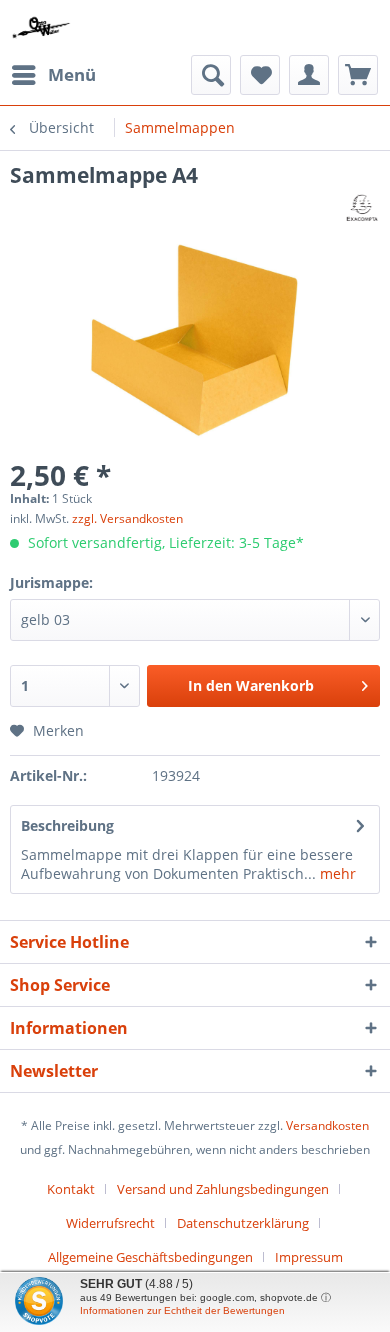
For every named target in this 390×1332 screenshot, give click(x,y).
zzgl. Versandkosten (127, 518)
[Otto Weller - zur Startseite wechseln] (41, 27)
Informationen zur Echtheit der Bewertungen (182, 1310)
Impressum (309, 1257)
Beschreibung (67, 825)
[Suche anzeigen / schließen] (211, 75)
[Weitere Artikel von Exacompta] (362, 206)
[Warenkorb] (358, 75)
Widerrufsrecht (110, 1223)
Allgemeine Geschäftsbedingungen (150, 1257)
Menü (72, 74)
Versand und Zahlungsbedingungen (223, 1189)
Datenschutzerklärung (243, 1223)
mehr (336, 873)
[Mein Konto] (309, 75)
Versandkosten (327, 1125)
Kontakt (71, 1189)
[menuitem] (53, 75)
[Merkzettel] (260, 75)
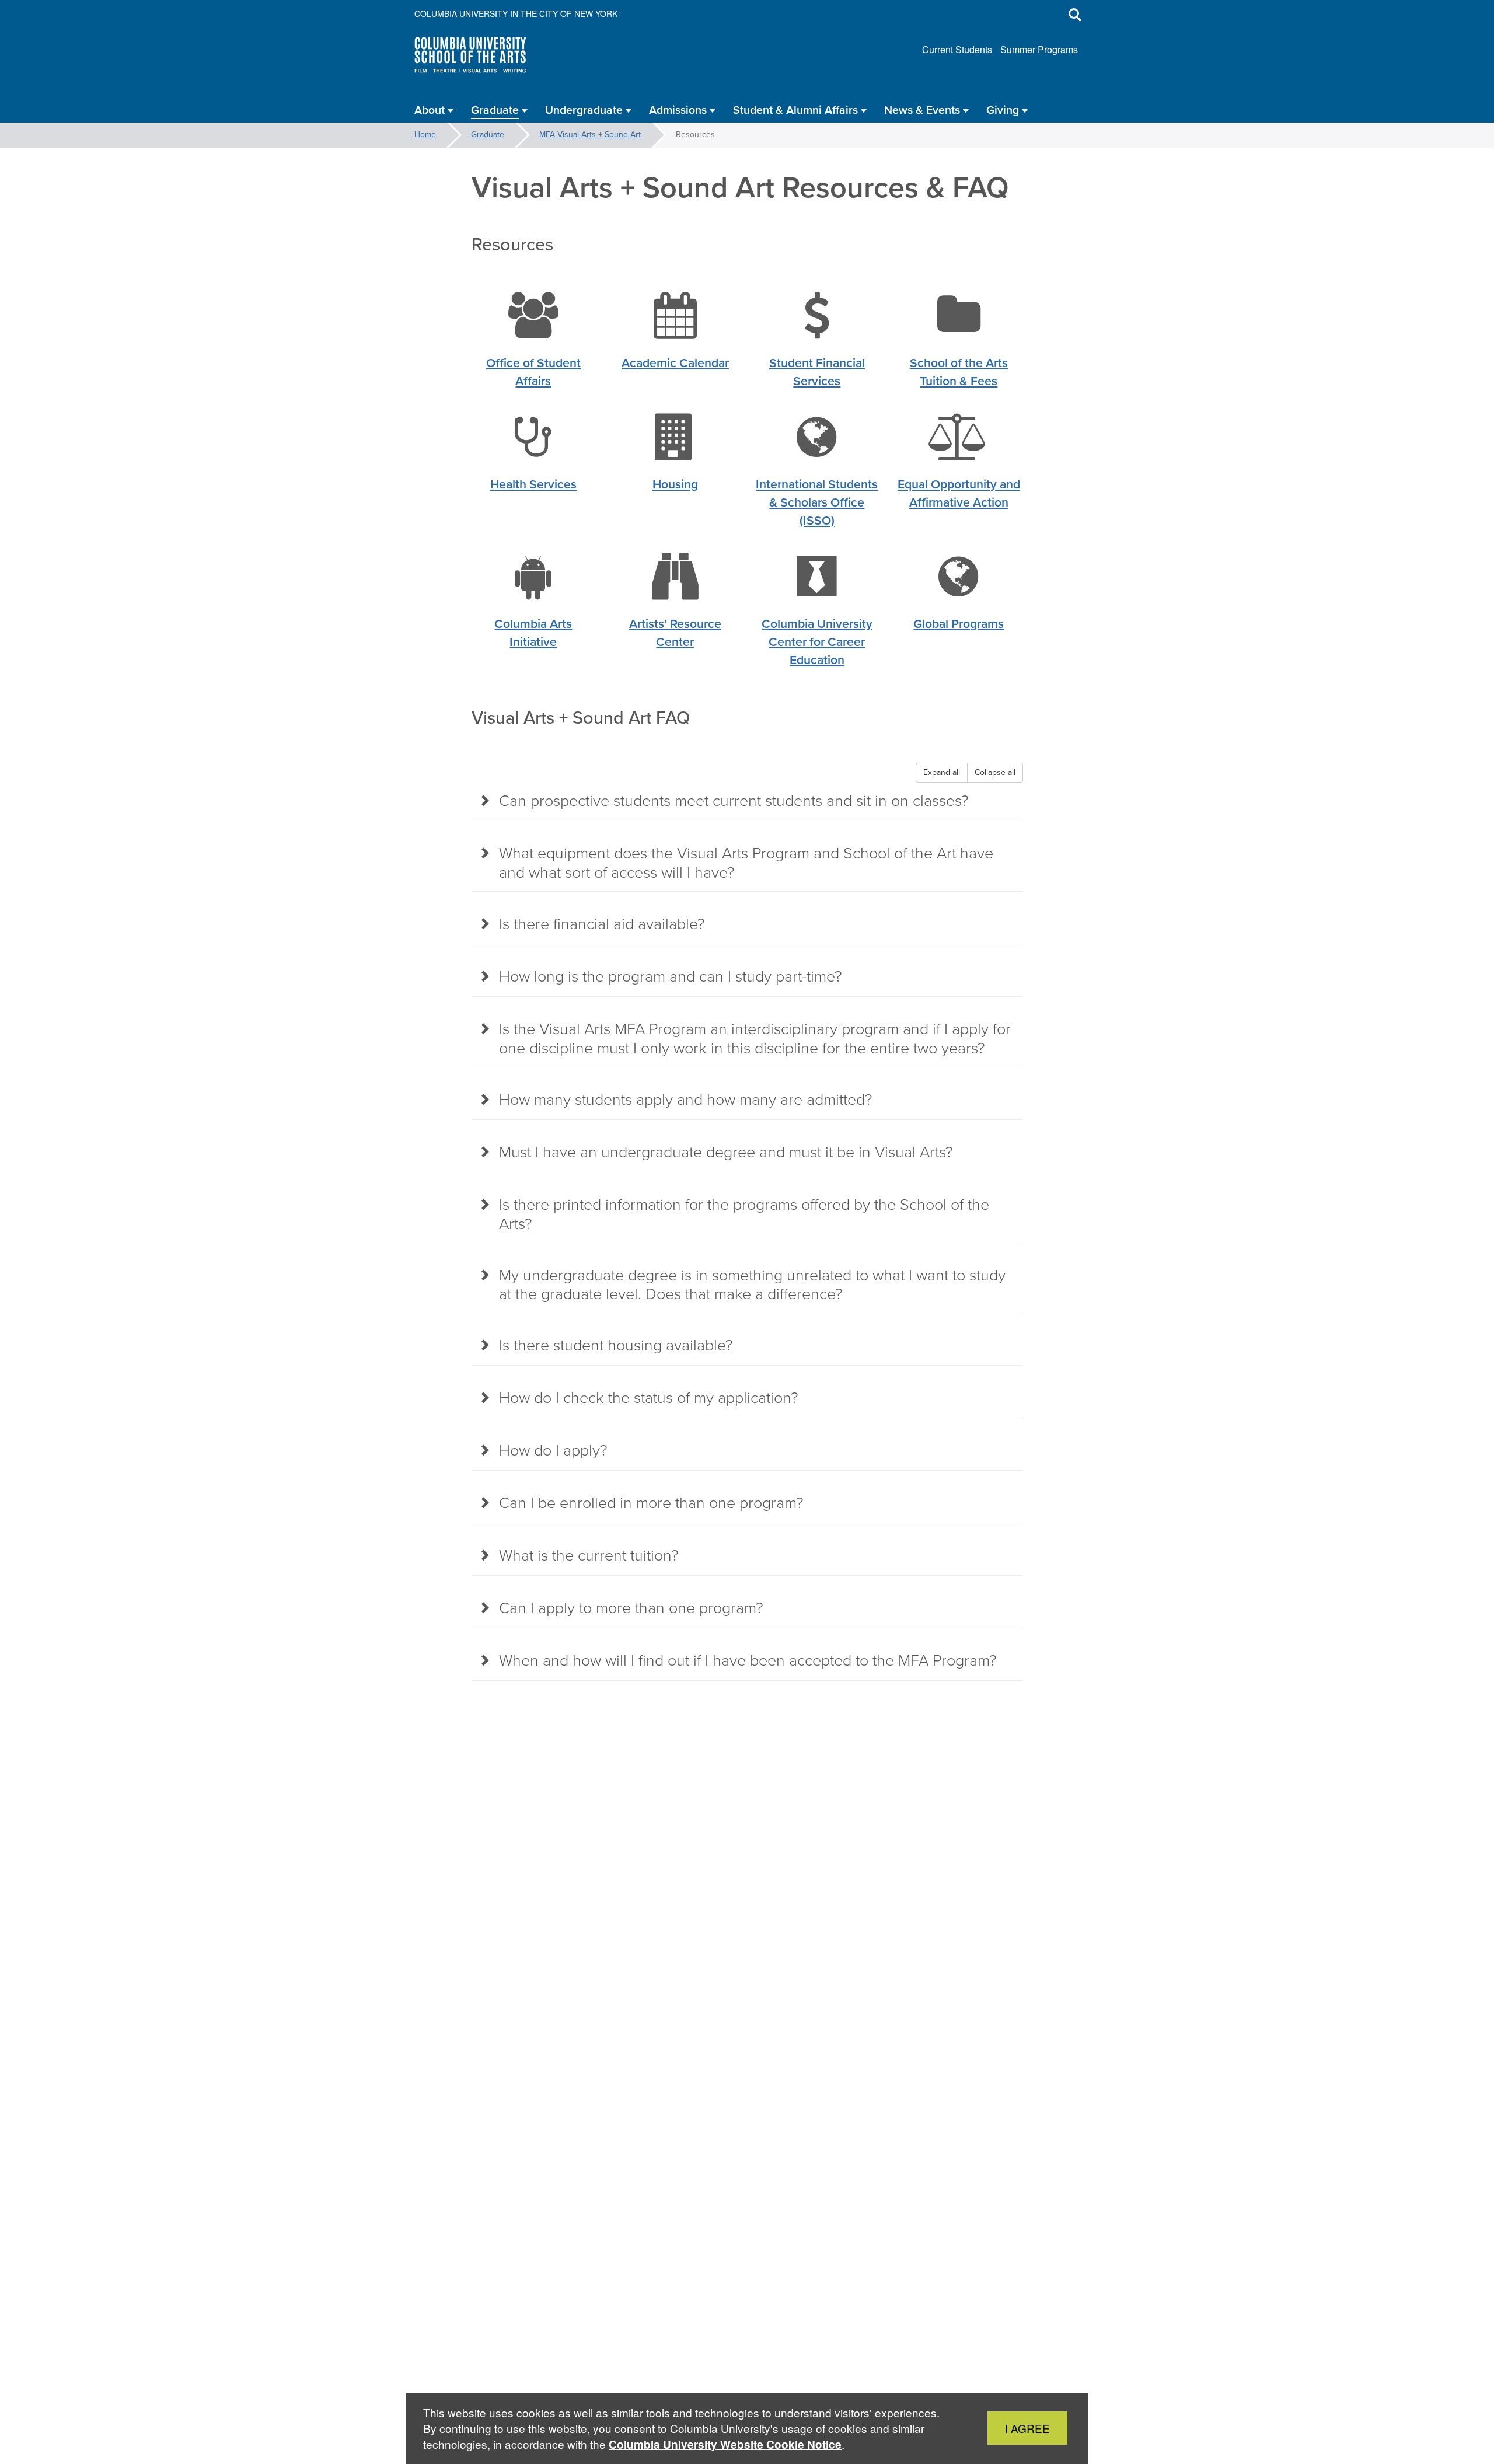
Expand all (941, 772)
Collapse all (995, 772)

What the exercise asks
Filter the lines above so that only those with the string "Versandkosten" remain, then copy them.

Completed exercise
zzgl. Versandkosten (127, 518)
Versandkosten (327, 1125)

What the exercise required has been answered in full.